How does Malware Discoverer work?
Malware Discoverer is powered by an unsupervised discovery system that is able to trace coordinated redirection campaigns. The algorithm includes three components:
- A crawler to collect redirection paths from a seed of domains
- A cluster to identify suspicious domains that share common redirection paths
- A search expander to discover more domains co-hosted with suspicious domains
Malware Discoverer is a fully automated system. After initial data crawling, it calls a python program to load the data, calculate summary statistics, and generate redirection network graphs (see image above as an example). The system auto-generaet a daily threat intelligence report, which is published on this website and sent to subscribers via email.
How is Malware Discoverer seeded?
Currently our system tracks active domains from five IPs everyday. One IP belongs to a domain parking company, the other four IPs belong to so-called “bullet-proof” hosting providers.
To learn more about how we identified those five IPs, see our report malware campaigns that distribute suspicious chrome extensions. If you want to track other IP, please contact us.
What do we analyze in the threat intelligence report?

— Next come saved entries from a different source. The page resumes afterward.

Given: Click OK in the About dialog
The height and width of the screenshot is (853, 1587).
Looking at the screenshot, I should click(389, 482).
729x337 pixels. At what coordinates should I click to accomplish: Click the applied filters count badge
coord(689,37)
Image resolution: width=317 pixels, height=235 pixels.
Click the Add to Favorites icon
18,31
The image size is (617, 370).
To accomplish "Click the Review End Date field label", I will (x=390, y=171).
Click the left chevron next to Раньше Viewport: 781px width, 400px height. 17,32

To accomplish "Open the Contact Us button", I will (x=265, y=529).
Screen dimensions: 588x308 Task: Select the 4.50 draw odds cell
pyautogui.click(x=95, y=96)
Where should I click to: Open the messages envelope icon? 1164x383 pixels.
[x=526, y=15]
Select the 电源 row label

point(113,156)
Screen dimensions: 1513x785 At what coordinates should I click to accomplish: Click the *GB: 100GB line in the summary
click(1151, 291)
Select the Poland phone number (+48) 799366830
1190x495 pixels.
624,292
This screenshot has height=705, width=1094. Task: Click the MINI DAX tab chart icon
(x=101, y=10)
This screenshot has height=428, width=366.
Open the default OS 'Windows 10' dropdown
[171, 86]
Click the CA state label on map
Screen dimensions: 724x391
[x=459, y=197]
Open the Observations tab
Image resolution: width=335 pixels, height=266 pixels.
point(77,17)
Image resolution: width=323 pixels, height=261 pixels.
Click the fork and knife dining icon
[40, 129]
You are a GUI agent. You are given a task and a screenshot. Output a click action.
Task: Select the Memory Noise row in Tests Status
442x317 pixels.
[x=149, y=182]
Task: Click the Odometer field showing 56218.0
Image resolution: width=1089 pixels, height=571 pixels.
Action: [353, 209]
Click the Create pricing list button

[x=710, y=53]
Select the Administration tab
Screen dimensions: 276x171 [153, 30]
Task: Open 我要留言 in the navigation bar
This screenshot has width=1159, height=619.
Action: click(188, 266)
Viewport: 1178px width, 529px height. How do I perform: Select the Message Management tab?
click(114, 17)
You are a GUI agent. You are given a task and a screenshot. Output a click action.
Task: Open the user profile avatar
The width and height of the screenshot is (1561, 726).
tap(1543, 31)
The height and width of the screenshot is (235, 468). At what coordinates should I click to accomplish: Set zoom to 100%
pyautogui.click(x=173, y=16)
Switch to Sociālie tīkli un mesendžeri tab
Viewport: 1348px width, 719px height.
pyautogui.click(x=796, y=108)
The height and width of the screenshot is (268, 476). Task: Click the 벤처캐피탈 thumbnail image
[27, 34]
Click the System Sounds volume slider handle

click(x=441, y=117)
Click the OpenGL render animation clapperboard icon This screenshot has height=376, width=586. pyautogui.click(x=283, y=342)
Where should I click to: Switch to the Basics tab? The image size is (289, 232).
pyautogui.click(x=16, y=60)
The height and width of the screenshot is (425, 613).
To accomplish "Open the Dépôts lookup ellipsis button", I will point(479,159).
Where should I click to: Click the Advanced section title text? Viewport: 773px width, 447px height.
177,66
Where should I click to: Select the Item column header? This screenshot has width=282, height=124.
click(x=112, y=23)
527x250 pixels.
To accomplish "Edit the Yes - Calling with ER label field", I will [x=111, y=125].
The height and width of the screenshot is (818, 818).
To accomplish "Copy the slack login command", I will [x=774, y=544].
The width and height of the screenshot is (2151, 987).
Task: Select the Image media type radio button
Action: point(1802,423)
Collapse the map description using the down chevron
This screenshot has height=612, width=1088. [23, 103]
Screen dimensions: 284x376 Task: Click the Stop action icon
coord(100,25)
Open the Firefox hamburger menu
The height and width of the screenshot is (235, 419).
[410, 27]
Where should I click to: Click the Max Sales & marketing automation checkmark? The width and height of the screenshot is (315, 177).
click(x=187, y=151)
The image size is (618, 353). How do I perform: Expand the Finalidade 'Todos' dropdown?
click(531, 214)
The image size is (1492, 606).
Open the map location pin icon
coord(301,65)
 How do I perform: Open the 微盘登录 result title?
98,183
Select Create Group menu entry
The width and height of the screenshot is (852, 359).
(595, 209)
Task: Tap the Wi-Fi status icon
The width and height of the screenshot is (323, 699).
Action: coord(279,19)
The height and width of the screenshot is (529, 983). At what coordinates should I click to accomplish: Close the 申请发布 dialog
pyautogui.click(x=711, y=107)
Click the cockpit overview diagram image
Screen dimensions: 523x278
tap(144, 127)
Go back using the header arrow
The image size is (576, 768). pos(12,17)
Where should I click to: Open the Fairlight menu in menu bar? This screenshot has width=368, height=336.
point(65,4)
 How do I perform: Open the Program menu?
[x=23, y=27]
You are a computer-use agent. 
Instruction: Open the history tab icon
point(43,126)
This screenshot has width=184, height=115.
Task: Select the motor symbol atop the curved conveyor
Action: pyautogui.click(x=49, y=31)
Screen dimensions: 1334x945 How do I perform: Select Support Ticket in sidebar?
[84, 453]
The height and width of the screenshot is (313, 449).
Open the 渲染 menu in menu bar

Our reports focus on the coordinated redirection behavior of those malware campaigns. We breakdown domains and IPs into three categories: tier one are entry-level domains/IPs, tier two are intermediate redirection hops, and ther three are final landing domains/IPs. For each tier, the report covers:
- Top 10 domains (registrar, name server, and organization from WHOIS record)
- Top 10 IPs (hostname, city, country, andorganization from ipinfo)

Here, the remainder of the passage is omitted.